As published in Dimensions Magazine, Spring 2018
By Justina Bagger, UW Alzheimer’s Disease Research Center
Every day, I venture up fourteen floors in the Ninth and Jefferson Building in Harborview Medical Center to start another day as a Research Coordinator at the UW Alzheimer’s Disease Research Center (ADRC). My job involves helping to run the ADRC’s longitudinal clinical research study. I do things such as schedule participant visits, process blood samples, and administer memory and thinking tests, also called neuropsychological testing, or just cognitive tests.
To me, cognitive testing is more than just scores. The purpose of cognitive testing is to detect the onset and worsening of cognitive decline or, hopefully soon, the improvement after an intervention. It’s also an important step in my career goal to become a clinical neuropsychologist and conduct research of my own.
Cognitive Testing at the ADRC
On a research participant’s first visit, we establish his or her baseline starting point of memory and thinking skills by giving him or her a series of tests. These exercises may involve copying drawings, naming pictures, reciting a brief story they heard five minutes ago, or repeating back a sequence of numbers and letters. These varied tests capture a snapshot of the person’s long and short-term memory and many other domains of thinking such as attention and language.

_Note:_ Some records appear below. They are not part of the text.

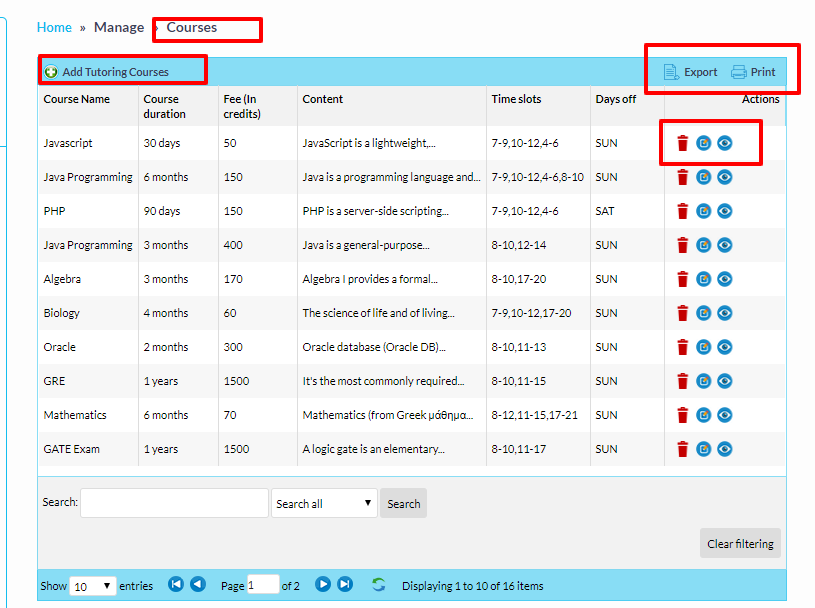Viewport: 815px width, 608px height.
Task: Edit the PHP course entry
Action: 704,211

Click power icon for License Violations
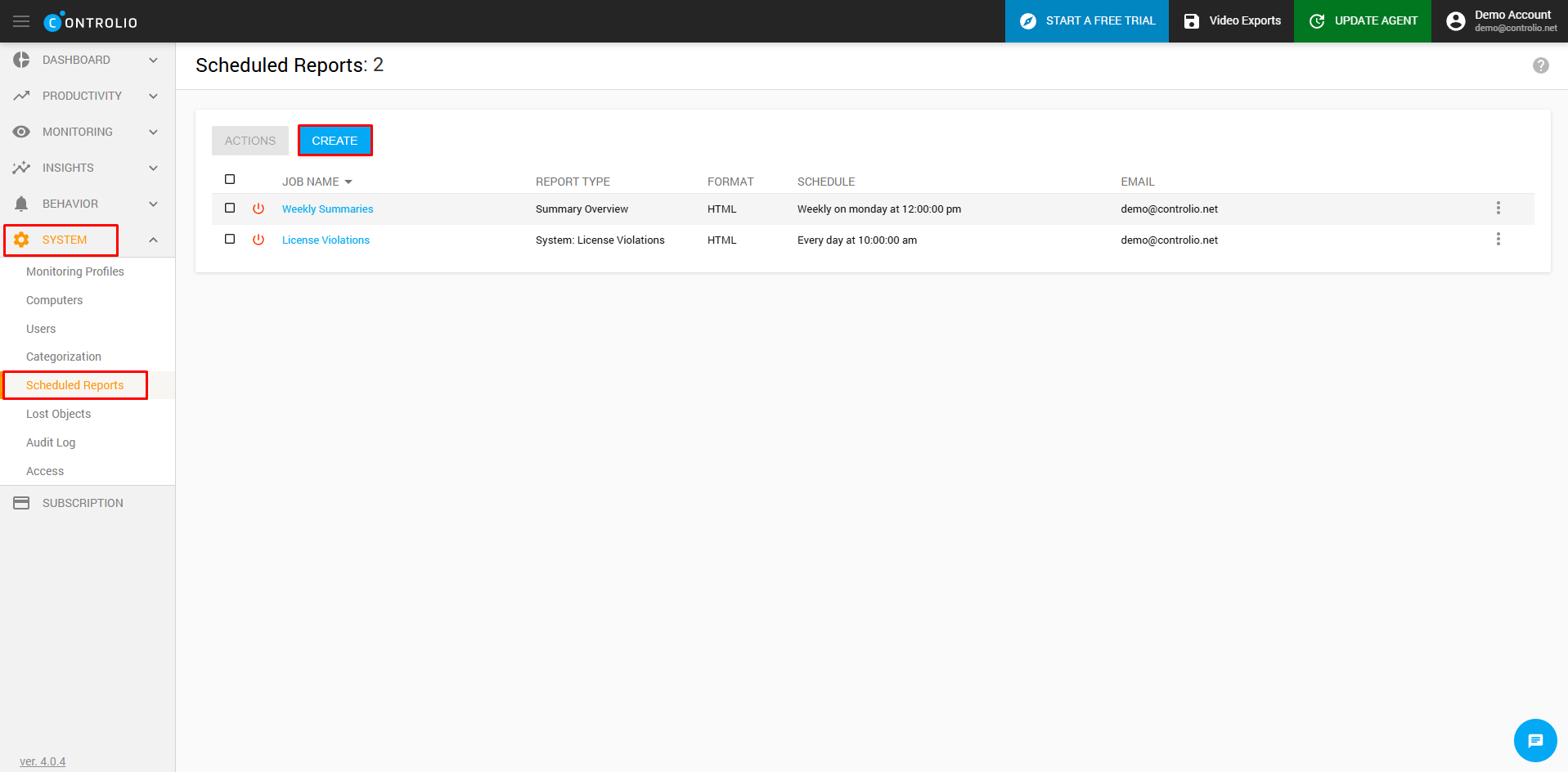point(258,240)
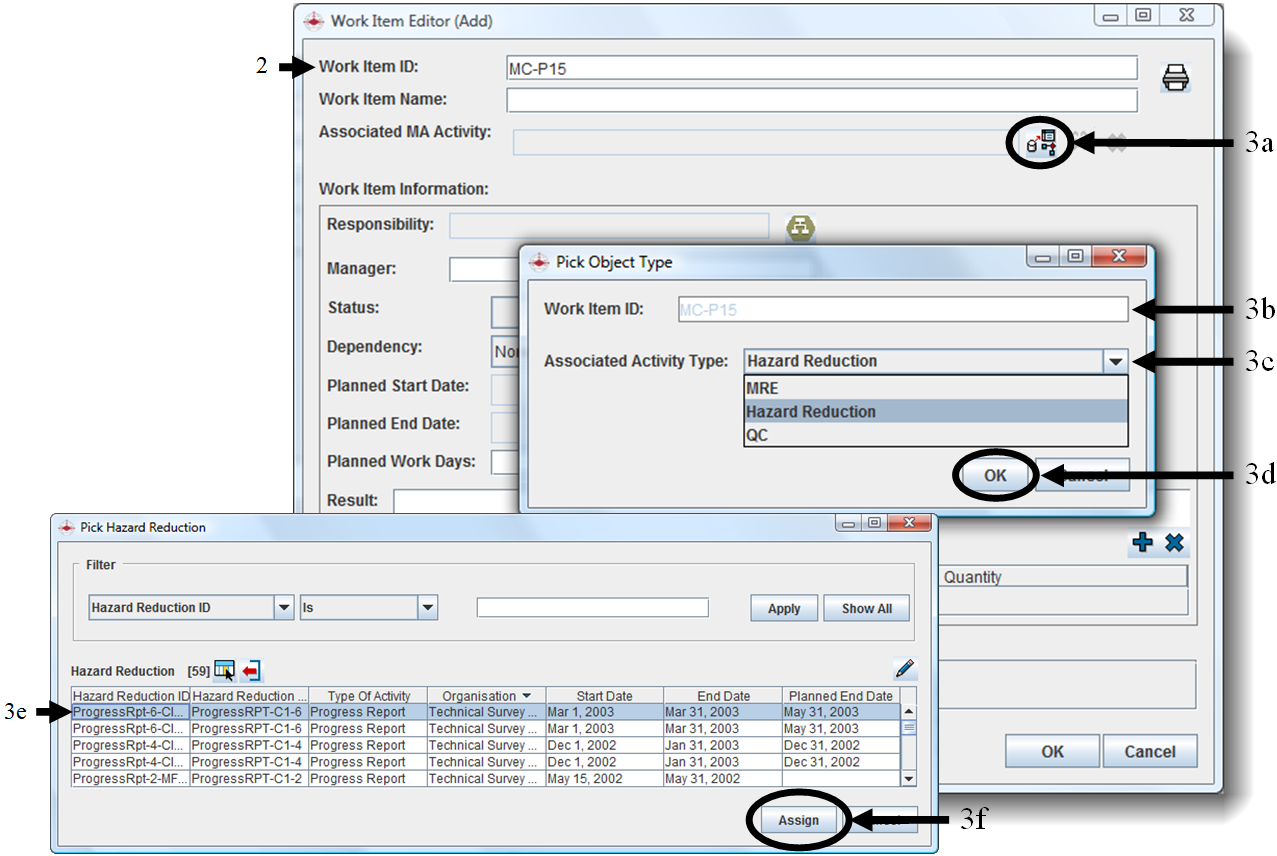
Task: Open the 'Is' filter operator dropdown
Action: tap(428, 607)
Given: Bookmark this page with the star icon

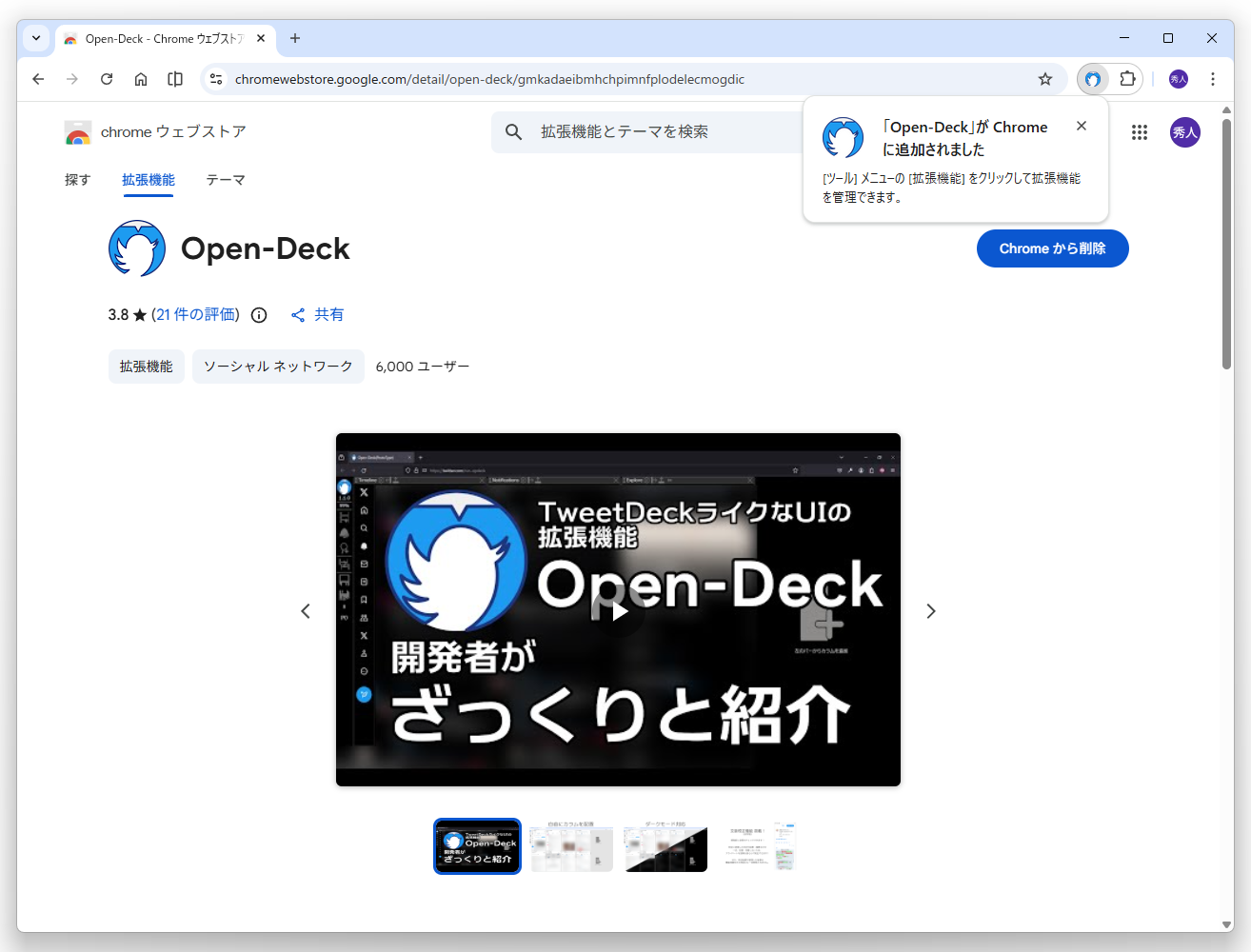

This study, run by the ADRC clinical core, is called “longitudinal” because every year after the baseline tests are done, the people come back and do the same cognitive tests. This is how we detect significant changes in cognition over a person’s life.
Taking into account our individual differences is crucial for interpreting the results of thinking and memory tests. Each person’s own strengths and weaknesses are a key factor in how neuropsychological testing is interpreted. For example, if someone was always bad at managing money, then poor performance on the finance test questions might not reveal a problem, but it would signal a troubling change for someone who used to be a banker.
But how does our team learn about the detailed life history that a research study demands? After all, a participant might not report everything we think is relevant. We need to have a co-participant (a family member or close companion) who can tell us about the participant’s history and how they think that participant is currently doing.
Co-participants are a critical part of interpreting neuropsychological testing over time, as they give more detailed background and paint a bigger picture than just scores from tests. Every research participant in the ADRC longitudinal study has a co-participant; it is so important that we actually require a co-participant to be co-enrolled!
I got my first exposure to cognitive tests and the role of co-participants during a summer fellowship at Johns Hopkins University School of Medicine. I was involved in work on potential health or lifestyle predictors of Alzheimer’s disease (such as sex, age, pre-existing neurological diseases, or traumatic brain injuries) using a database of several hundred Alzheimer’s disease research participants. Each participant had a diagnosis of memory decline or dementia and a co-participant(s) from his or her family.
In our statistical analysis of the data from co-participants, we found a pattern in how different generations of a family perceived changes in a loved one’s memory function. In other words, we found that spouses or siblings generally reported more memory loss than did grandchildren.
This finding led to bigger questions for me. “Why?” was my main question, and at the 2017 International Neuropsychological Society Conference, I presented my ideas in a poster session. One theory is that a grandchild could be expecting a grandparent to have memory decline. Another theory is that grandchildren might not have known the grandparent in decades past when they did not have any cognitive problems, leading them to have a skewed sense of what is normal thinking for their grandparent.
While both of these ideas seem logical to me, they are just starting points for my research plan to investigate co-participant reports further. Co-participant reports sometimes are viewed as less than ideal because they are very subjective: there are many variables that can influence how co-participants gauge the mental status of the participant, which might reflect the co-participant’s experience instead of the participant’s abilities. For example, something as seemingly simple as a co-participant’s mood, or even normal lapses in the co-participant’s recall, could potentially skew their report.
To me, this is an opportunity to make this abundant resource more reliable. As part of my long-term research goals, one project I want to tackle would be creating mathematical adjustments to apply to the co-participant reports. The end goal would be to take into account different factors that affect co-participant reports, such as generational differences, to capture the truest state of the participant. This is important because when we are able to accurately determine the state of the participant—even his or her communication and short-term memory change over time—we can improve the effectiveness of research and care.
A Debt of Gratitude
To me, all the co-participant reports are a gold mine of potential information for our center, and for my long-term project. This project will take time and plenty of more data points. So, to all of the co-participants who are involved in our studies at the UW ADRC, thank you for your past and future reports about your loved ones. The ADRC clinical team members, who all conduct co-participant interviews, appreciates your selfless contributions to our research and find them to be an especially meaningful part of the job. With your support, the ADRC will continue to move research forward to discovering treatments and providing the best care possible.